= PASSAGE =

Mineo made an effort to break his typecasting. In addition to his roles as a Native American brave in Tonka (1958), and a Mexican boy in Giant (1956), he played a Jewish Holocaust survivor in Exodus (1960); for his work in Exodus, he won a Golden Globe Award and received his second Academy Award nomination for Best Supporting Actor.

Career shift 
By the early 1960s, Mineo was becoming too old to play the type of role that had made him famous, and rumors of his homosexuality led to his being considered inappropriate for leading roles. For example, he auditioned for David Lean's film Lawrence of Arabia (1962) but was not hired. Mineo appeared in The Longest Day (1962), in which he played a private killed by a German after the landing in Sainte-Mère-Église. Mineo was baffled by his sudden loss of popularity, later saying: "One minute it seemed I had more movie offers than I could handle; the next, no one wanted me."

Mineo was the model for Harold Stevenson's painting The New Adam (1963). Now in the Guggenheim Museum's permanent collection, the painting is considered "one of the great American nudes". Mineo also appeared on the Season 2 episode of The Patty Duke Show: "Patty Meets a Celebrity" (1964).

Mineo's role as a stalker in Who Killed Teddy Bear (1965), which co-starred Juliet Prowse, did not seem to help his career. Although his performance was praised by critics, he found himself typecast again—this time as a deranged criminal. The high point of this period was his portrayal of Uriah in The Greatest Story Ever Told (1965). Mineo guest-starred in an episode of the TV series Combat! in 1966, playing the role of a GI wanted for murder. He did two more appearances on the same show, including appearing in an installment with Fernando Lamas.

= SHORT PROBLEM A =
List every film title named in the passage on Mineo's career, each with the year given for it.

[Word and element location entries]
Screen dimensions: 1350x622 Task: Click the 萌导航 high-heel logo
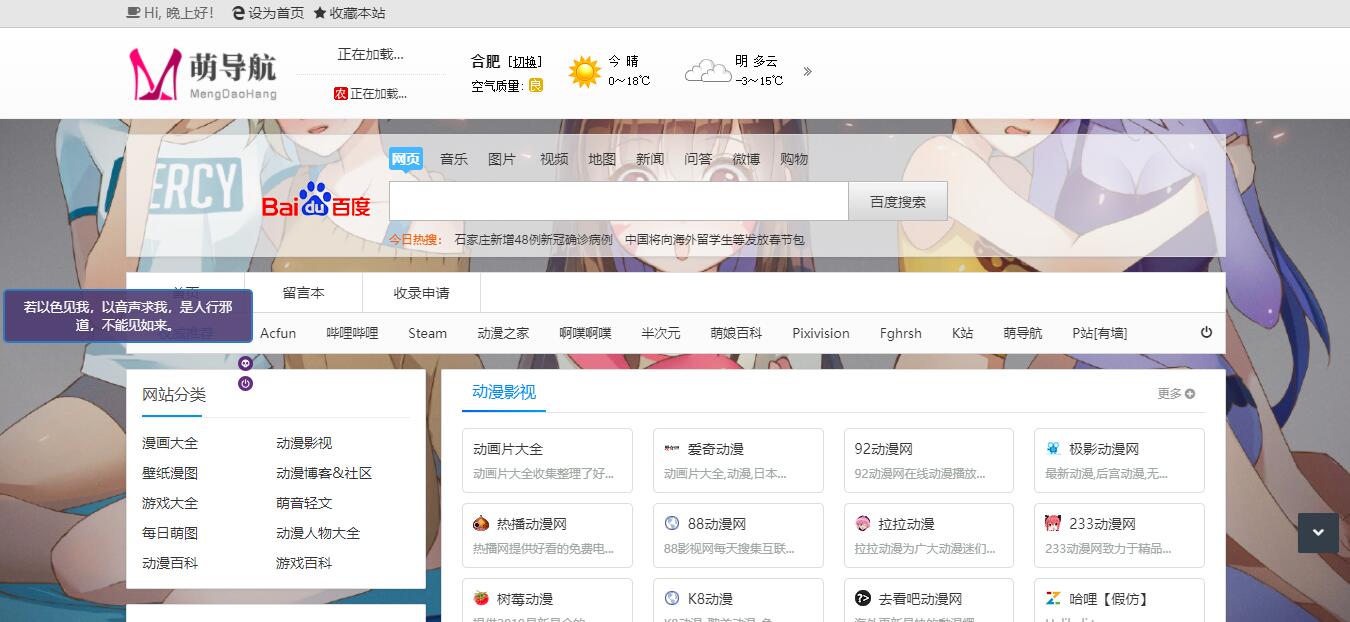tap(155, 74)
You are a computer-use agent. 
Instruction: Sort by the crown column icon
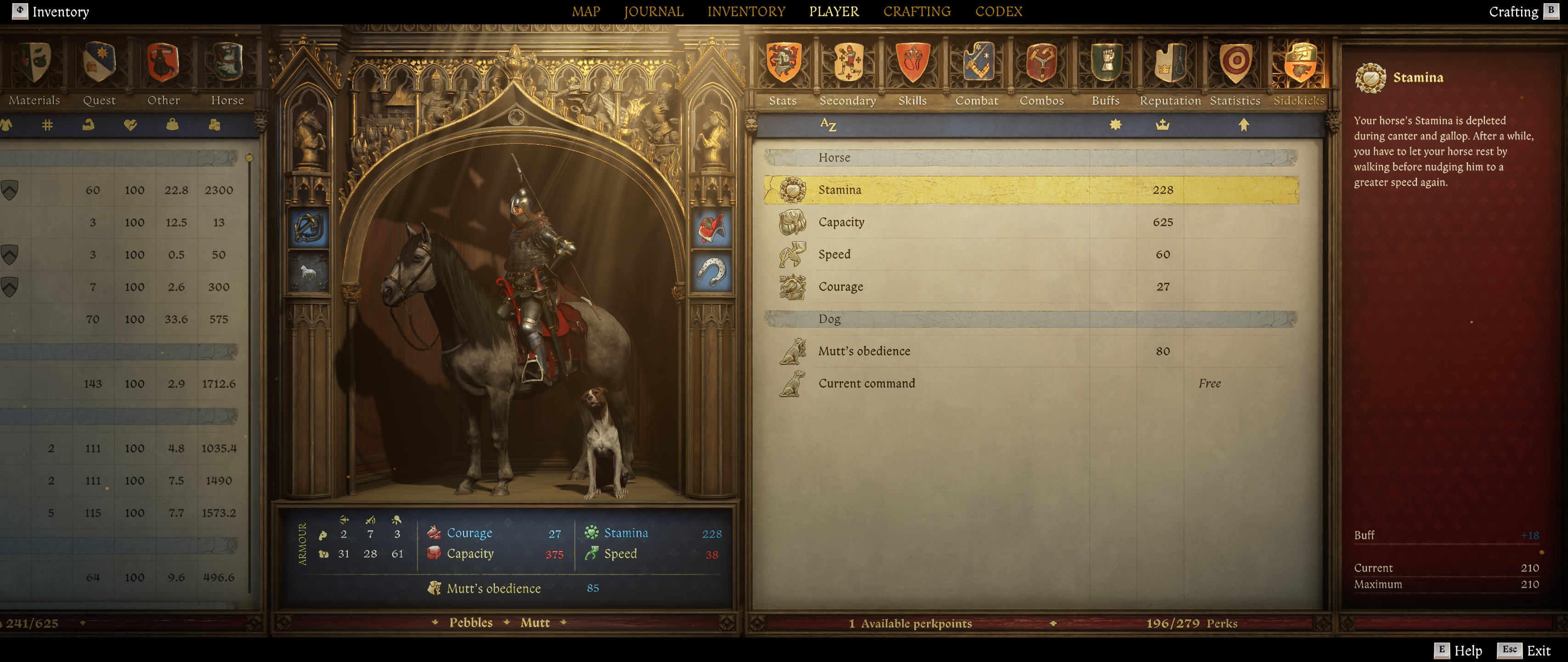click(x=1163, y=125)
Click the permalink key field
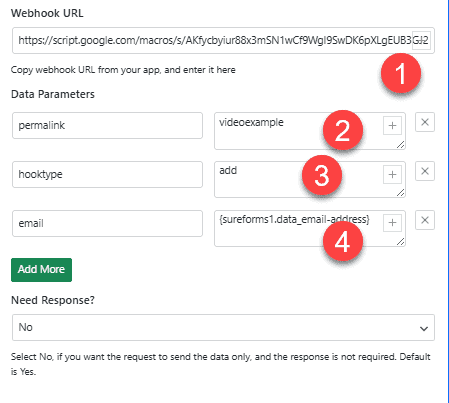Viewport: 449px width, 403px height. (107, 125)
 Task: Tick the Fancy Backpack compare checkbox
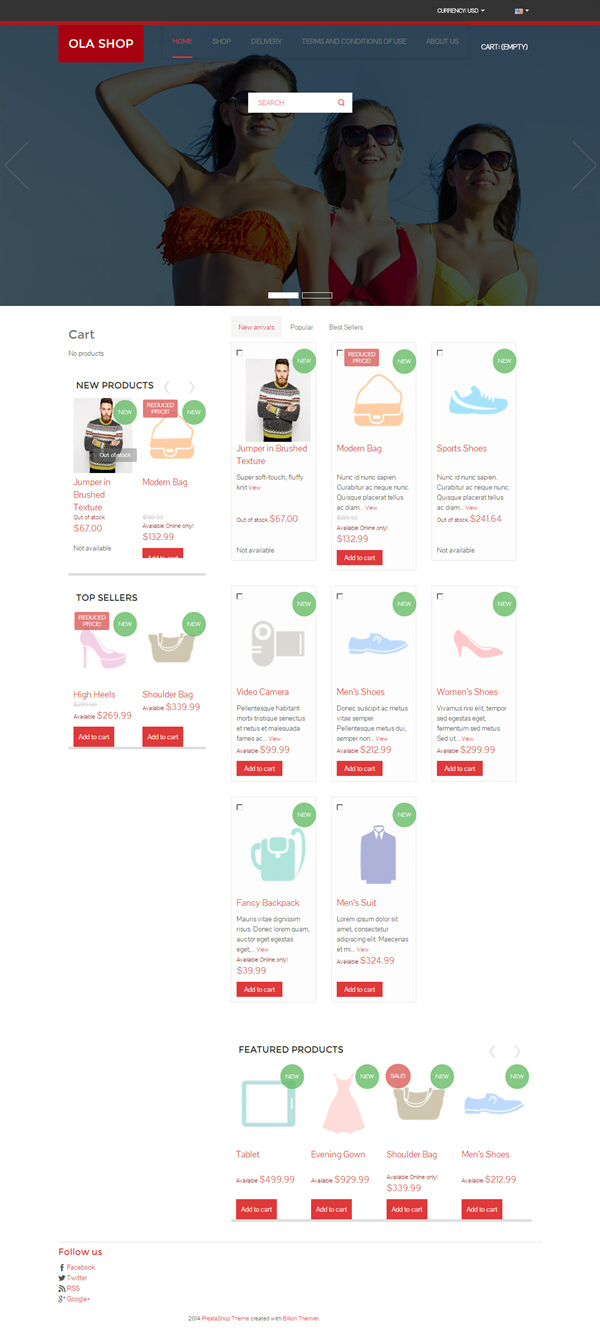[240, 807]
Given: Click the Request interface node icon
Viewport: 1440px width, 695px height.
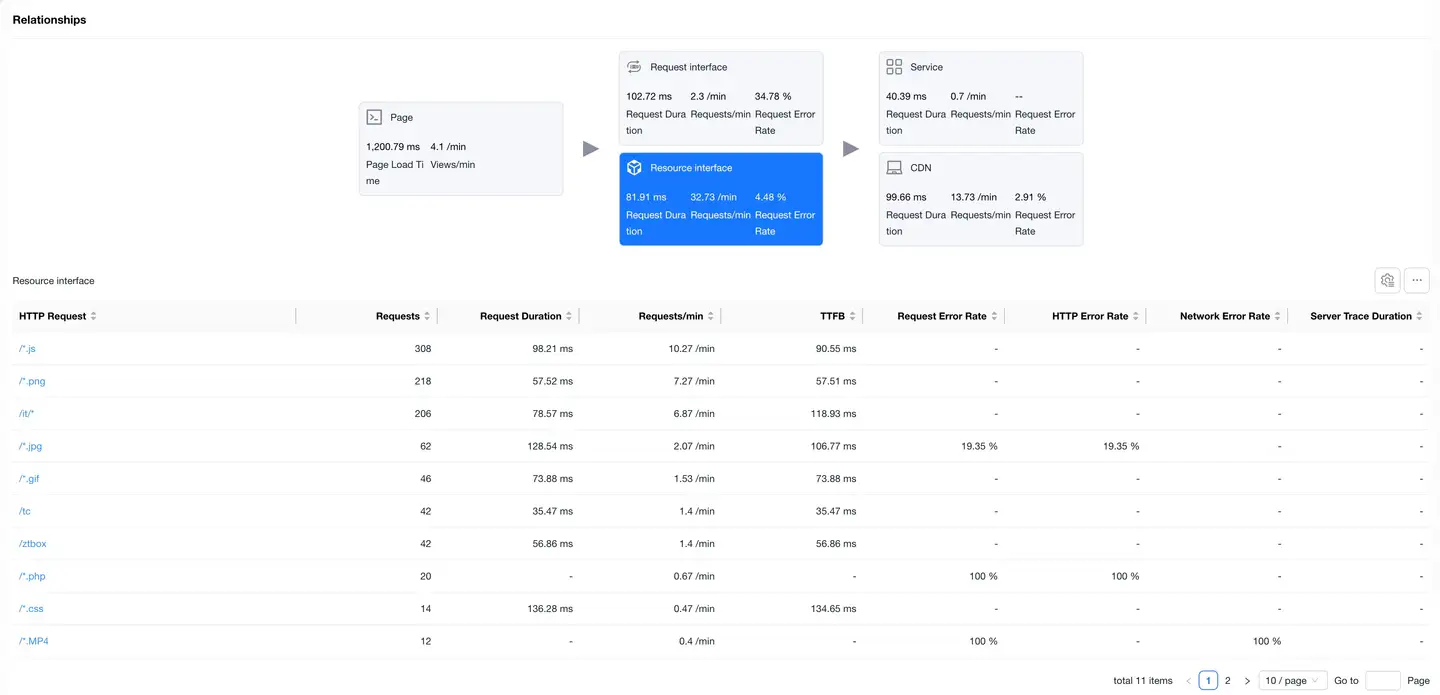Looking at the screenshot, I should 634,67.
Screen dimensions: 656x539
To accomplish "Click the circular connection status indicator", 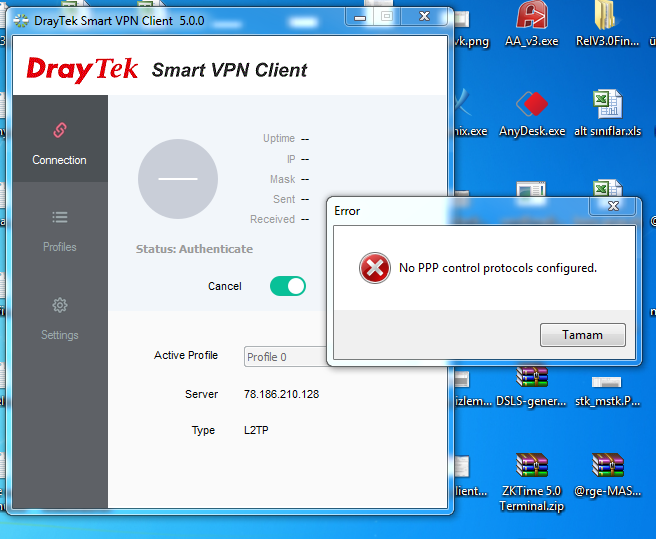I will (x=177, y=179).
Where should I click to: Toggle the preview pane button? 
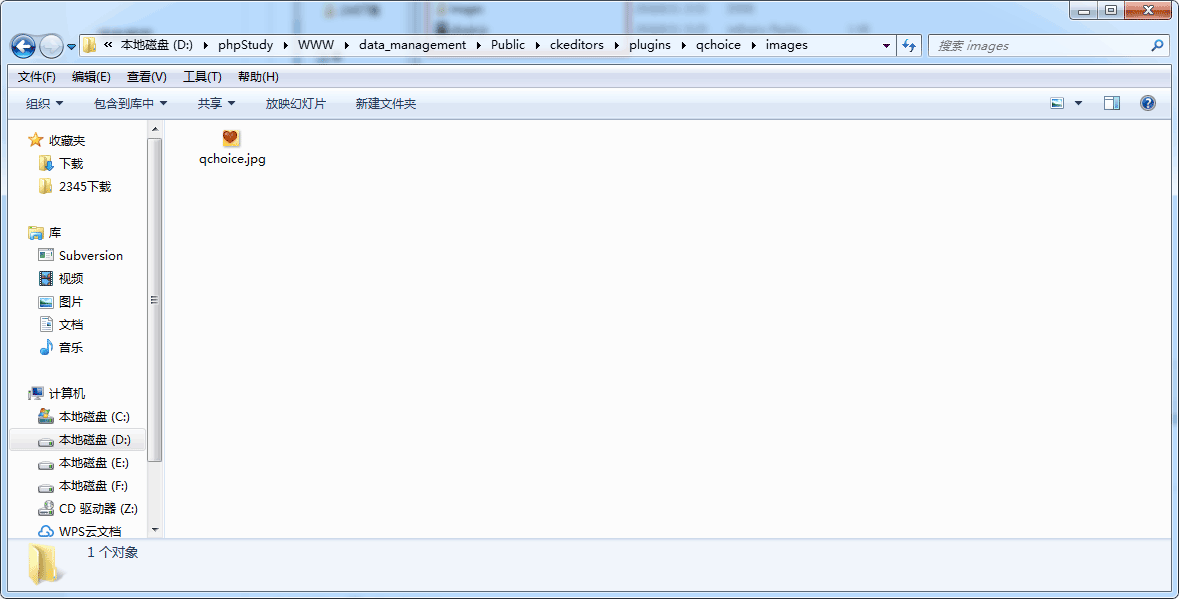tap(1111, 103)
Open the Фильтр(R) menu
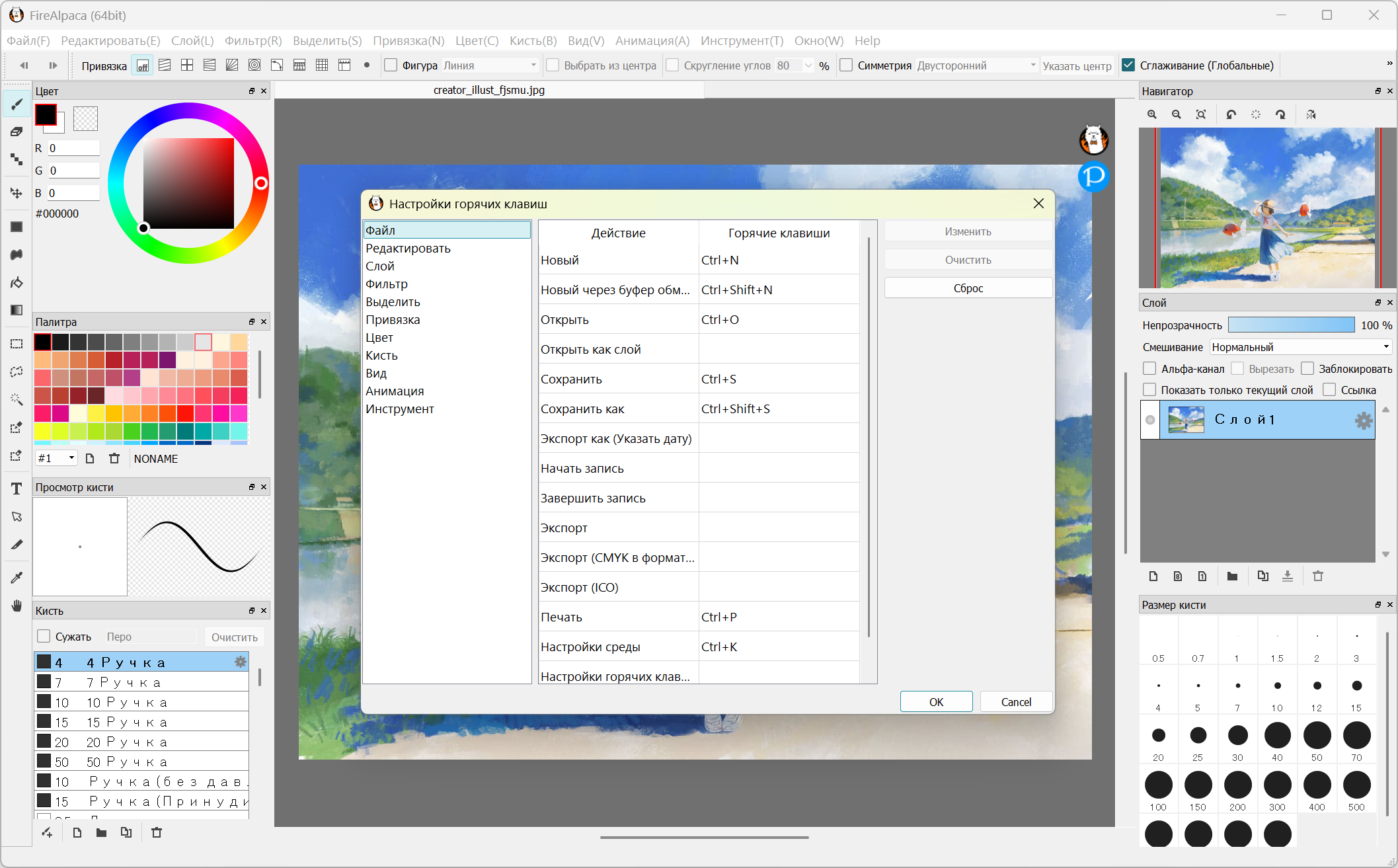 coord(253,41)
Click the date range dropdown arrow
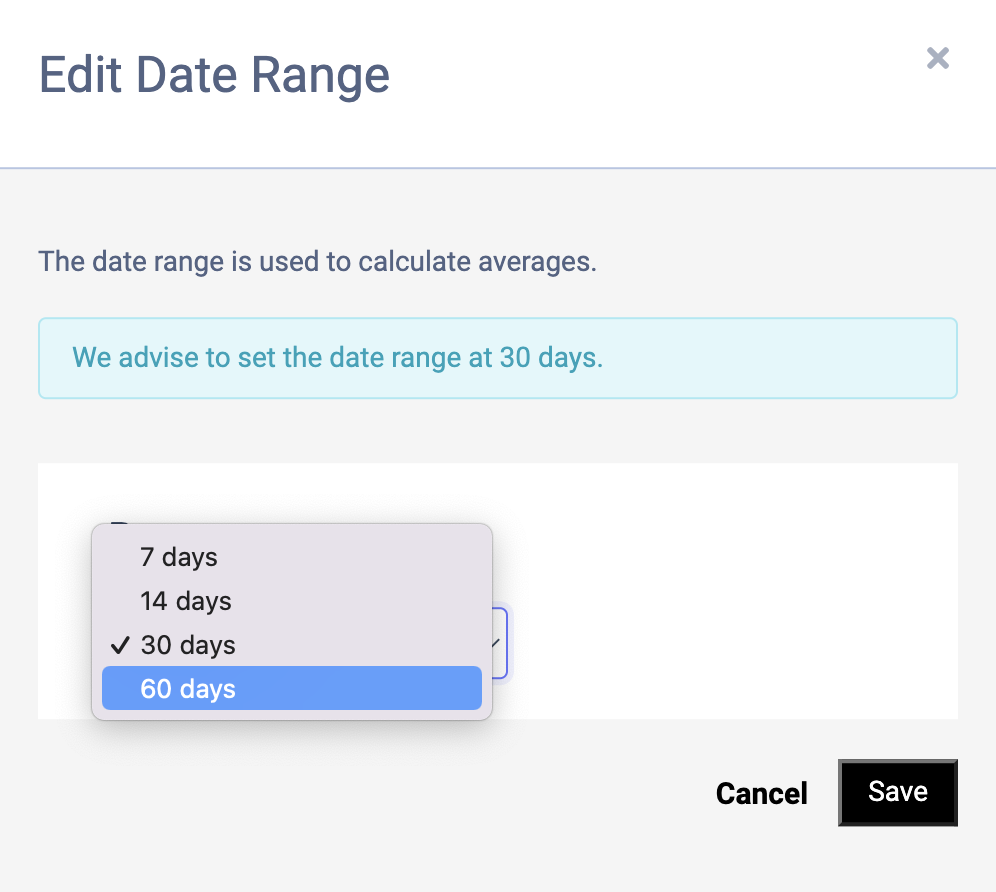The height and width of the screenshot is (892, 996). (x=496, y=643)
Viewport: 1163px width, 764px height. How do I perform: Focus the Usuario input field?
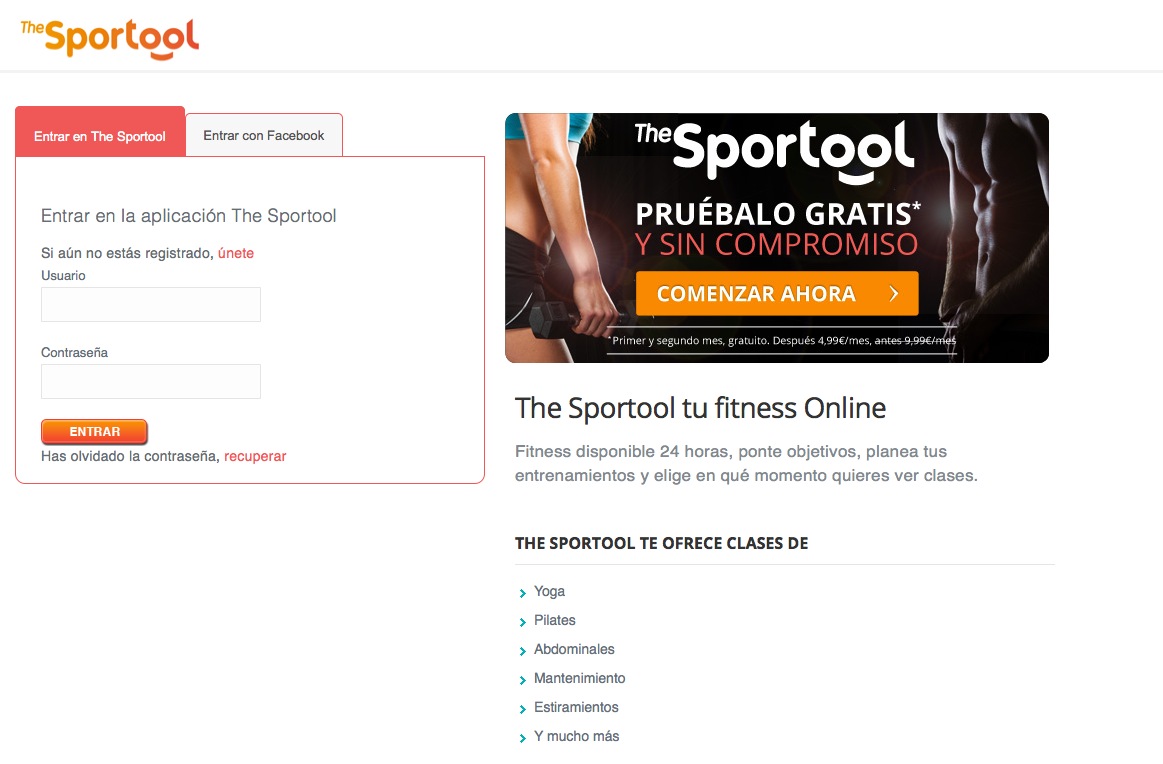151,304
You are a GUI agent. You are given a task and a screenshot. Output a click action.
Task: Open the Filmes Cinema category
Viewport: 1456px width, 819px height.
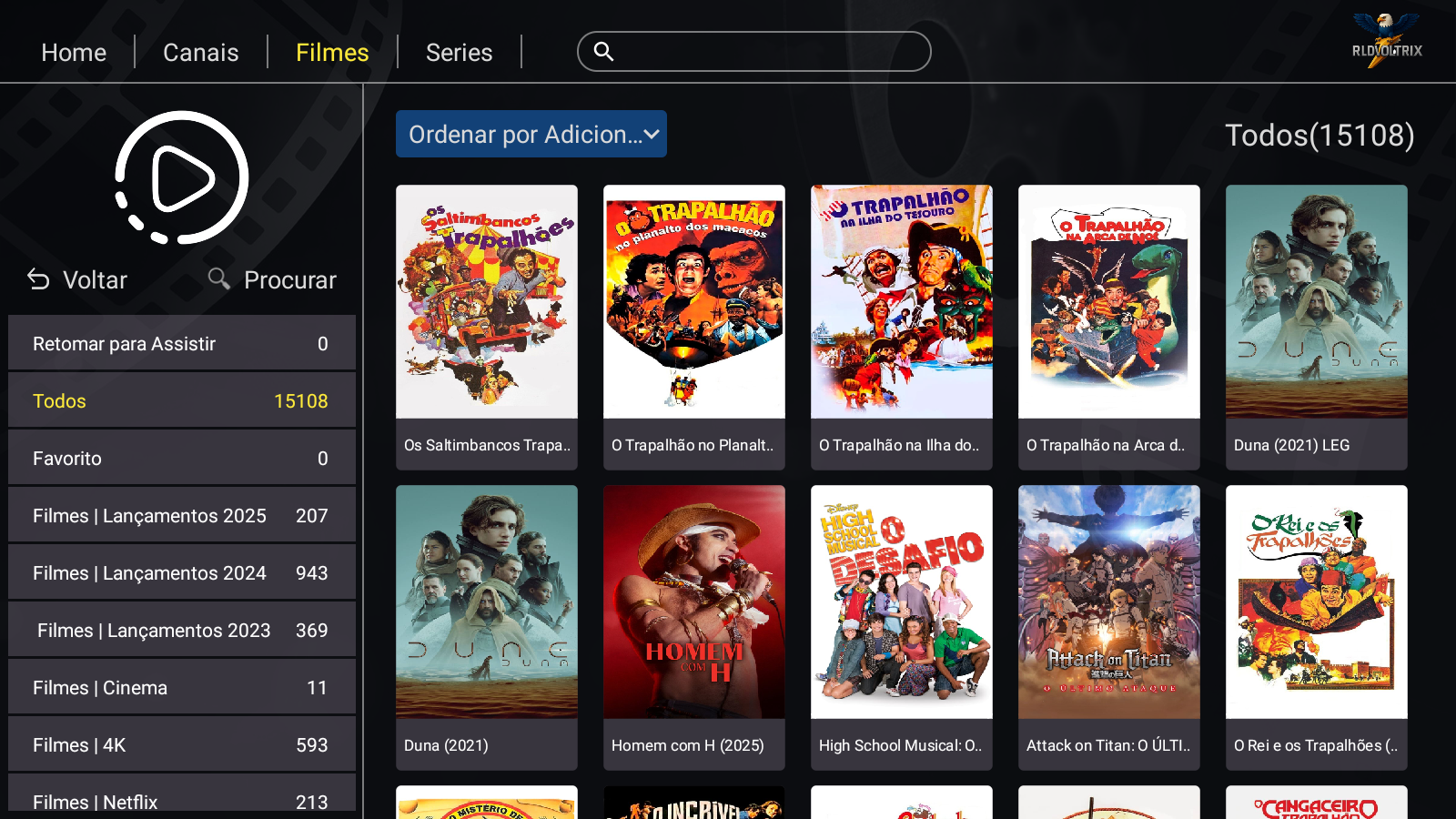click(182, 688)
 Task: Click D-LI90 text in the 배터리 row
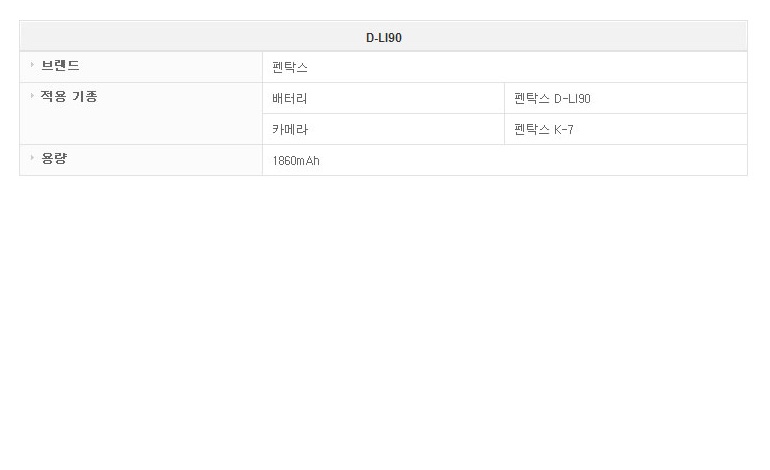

= SHORT PROBLEM B =
Rewrite the entries from the line holding "Click the date range dropdown arrow" through the end of the entries, inclusive. Swap "Viewport" for "Display" and change nothing else, leaving out the pictures.

= OUTPUT A =
Tonka (1958)
Giant (1956)
Exodus (1960)
Lawrence of Arabia (1962)
The Longest Day (1962)
Who Killed Teddy Bear (1965)
The Greatest Story Ever Told (1965)

= OUTPUT B =
Click the date range dropdown arrow
The height and width of the screenshot is (892, 996). (x=496, y=643)
Display: 1163px width, 764px height. How do I perform: Focus the Usuario input field?
151,304
You are a GUI agent. You are given a task and a screenshot. Output a click action.
Task: Open the Filmes Cinema category
Display: 1456px width, 819px height.
click(182, 688)
 Task: Click D-LI90 text in the 배터리 row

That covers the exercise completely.